Noah Ebije, Kaduna
The Kaduna State Government has adopted stringent measures to manage the unexpected economic consequences unleashed by the coronavirus pandemic.
Special Adviser on Media and Communication to the governor, Muyiwa Adekeye, yesterday said that the measures were adopted in anticipation of the decline in revenues.
Adekeye further said that the belt-tightening measures were adopted following a robust debate on the interim report of the tee, at a meeting chaired by Governor Nasir El-Rufai and attended by his deputy , Hadiza Balarabe and senior government officials.
“Malam Nasir El-Rufai has received an interim report from the economic crisis response committee established on 9th March 2020 by the Kaduna State Executive Council. The Committee consisted of selected members of the Executive Council, with Economic Development Council chairman, Jimi Lawal, assisted by Infrastructure Development Council chair, Muhammad Sani Abdullahi.
“The interim report was discussed at a meeting chaired by the governor and attended by the deputy governor, Dr. Hadiza Balarabe, and senior appointees of the state government.
“The scenarios reviewed indicated that Kaduna State’s gross annual revenues could fall by as much as N17bn if crude oil prices remain around $30 a barrel.

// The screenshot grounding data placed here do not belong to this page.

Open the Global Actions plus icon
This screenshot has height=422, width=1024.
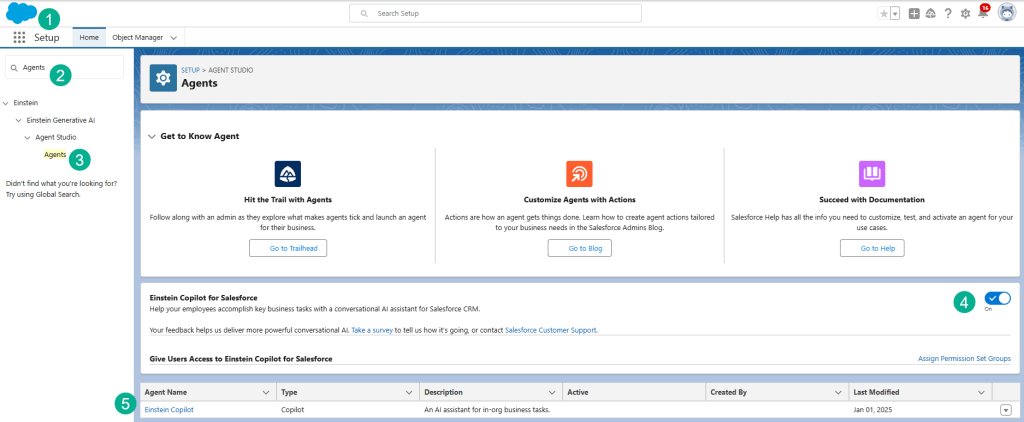(914, 13)

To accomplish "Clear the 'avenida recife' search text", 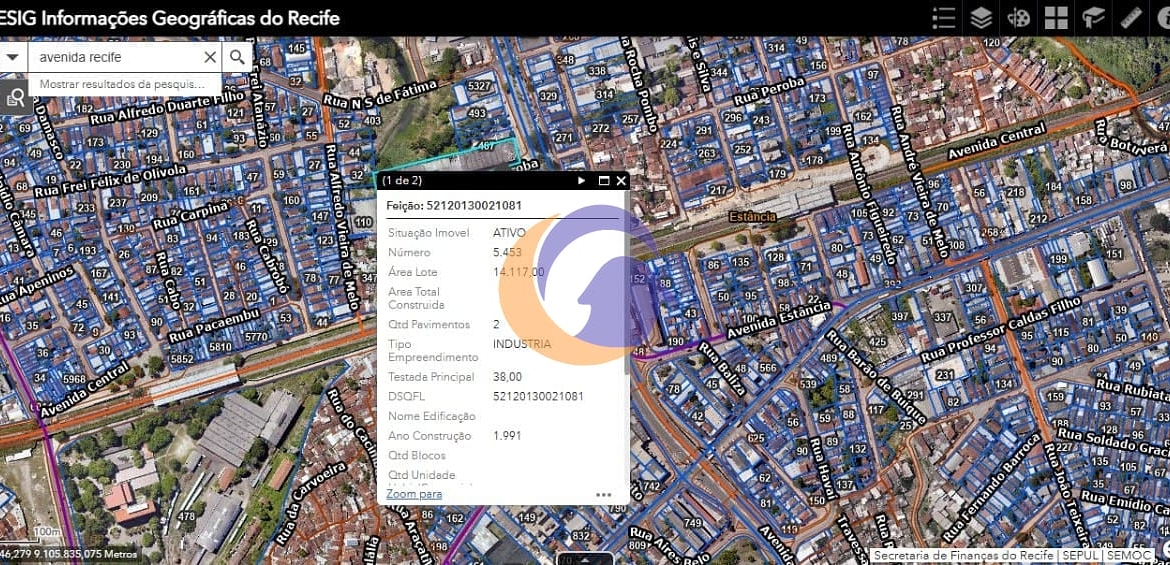I will [x=210, y=57].

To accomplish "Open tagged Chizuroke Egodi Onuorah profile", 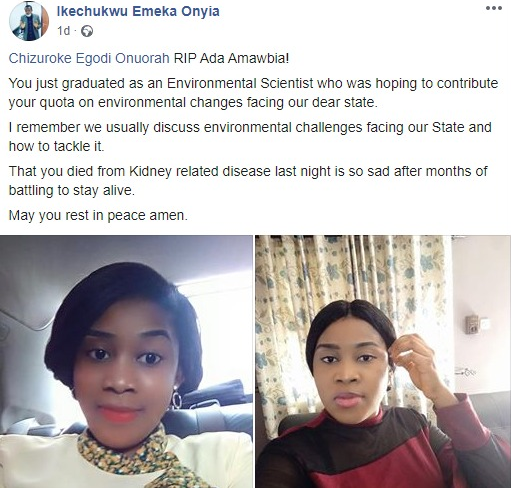I will (89, 58).
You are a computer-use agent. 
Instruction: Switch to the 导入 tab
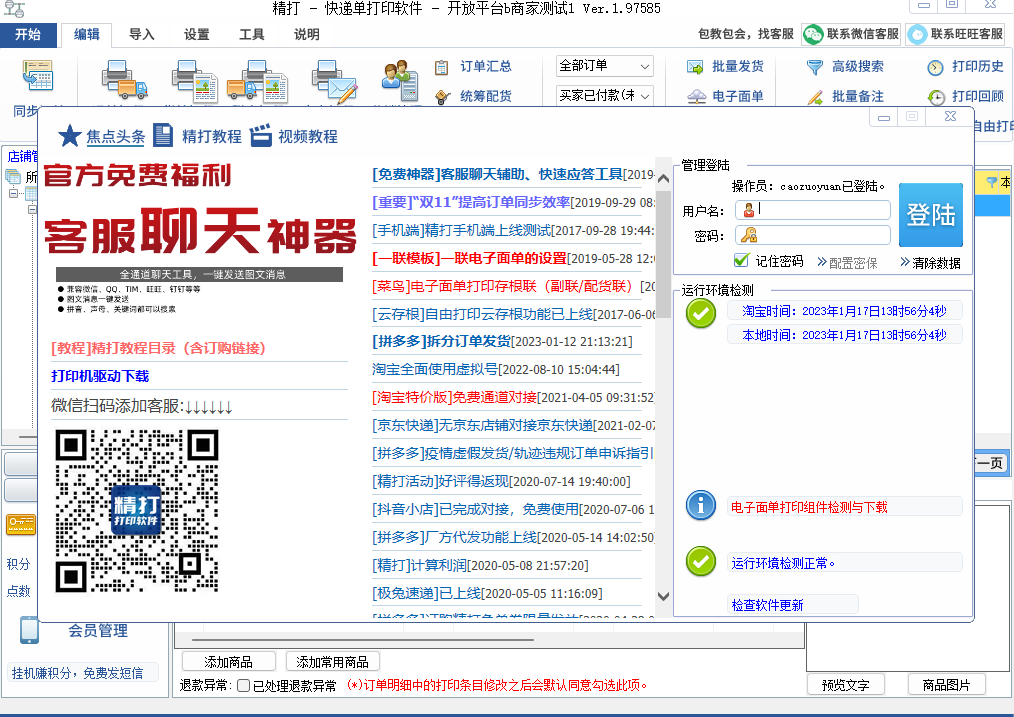coord(142,34)
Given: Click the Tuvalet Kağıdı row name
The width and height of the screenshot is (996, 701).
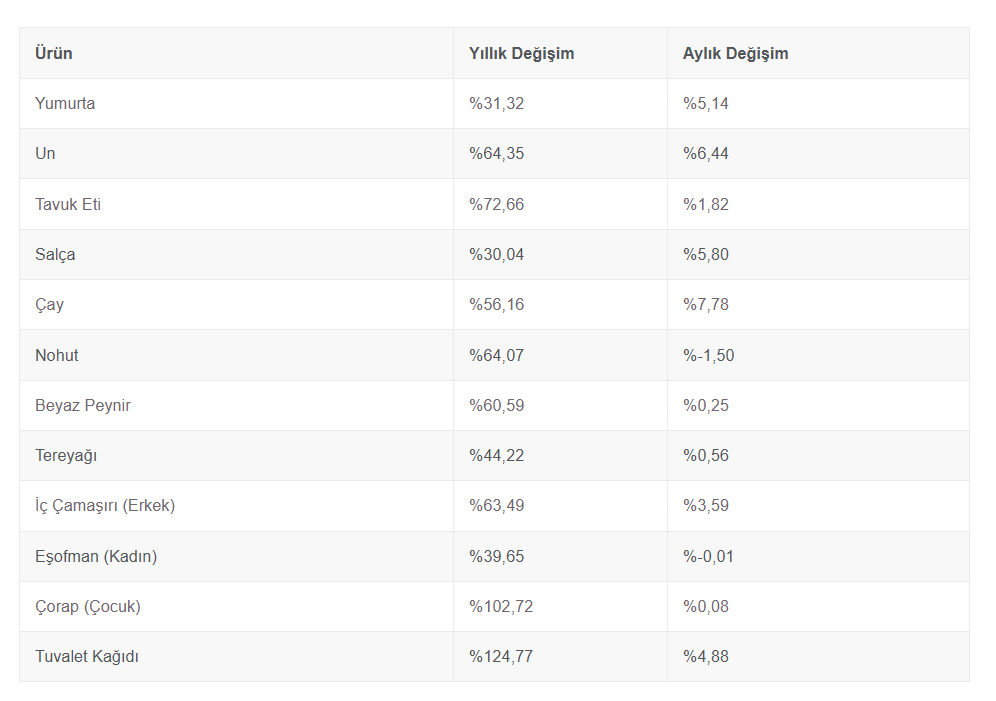Looking at the screenshot, I should [x=87, y=656].
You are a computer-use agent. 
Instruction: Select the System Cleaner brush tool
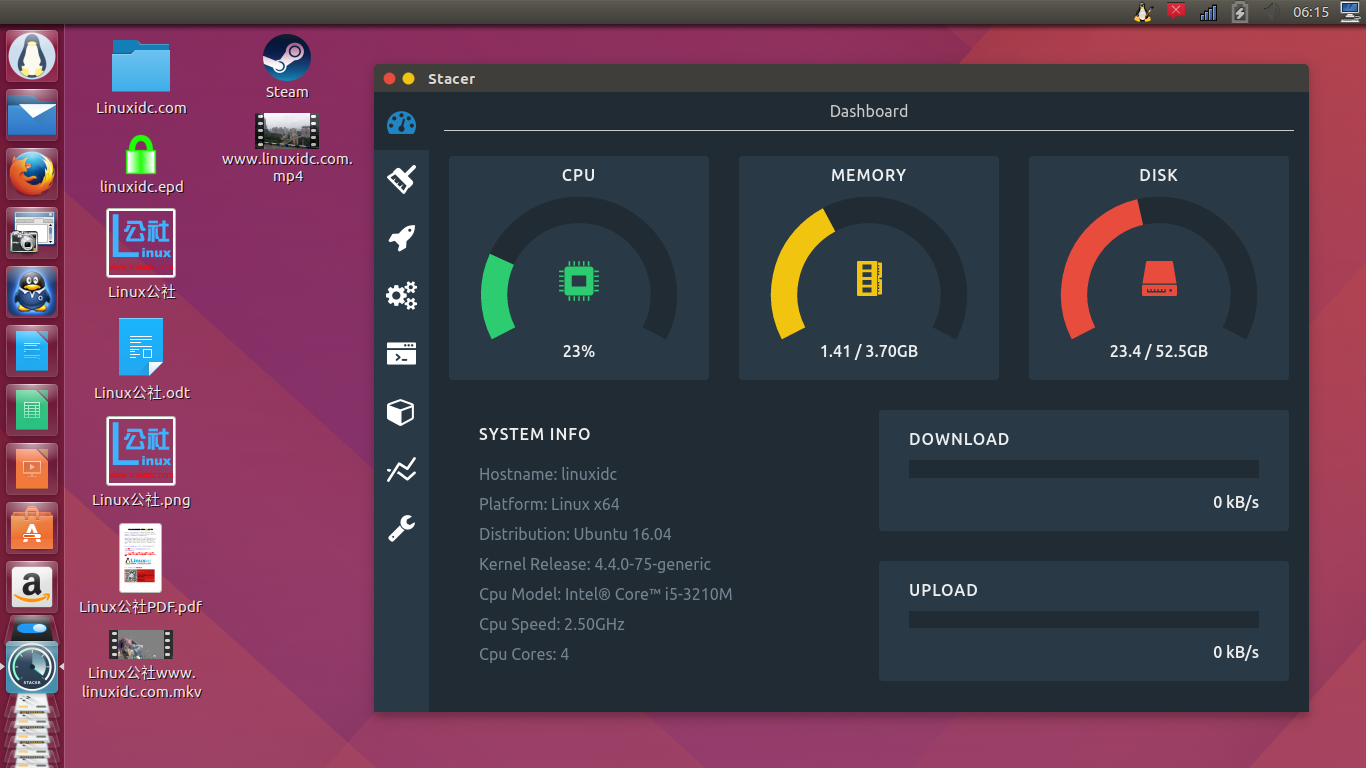pos(401,179)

The state’s annual revenues could fall by as much as N24bn in 2020 if crude prices fall to $20 per barrel.
“Either of these scenarios will imperil the discharge of obligations to personnel, pensioners and running of the government.
Capital projects implementation will be severely curtailed if either of the two oil price scenarios persist except fiscal and monetary policy realism is adopted by the Federal Government”.
The statement revealed that Kaduna State will now prioritise capital projects, especially those in the Health and Education sectors as well as Infrastructure but will nonetheless uphold social safeguards like the minimum monthly pension of N30,000.
“The state will also strive to remain afloat by cutting costs and expanding revenue sources such as presumptive tax, land use charges and development levy,’’ the statement added.
Adekeye also revealed that government will cut overhead expenses by 50% and centralise expenses like buying of fuel and stationery.
The state government “will also introduce debit cards as the sole mechanism for funding overhead expenses of MDAs. This will promote transparency and limit expenses,’’ he maintained.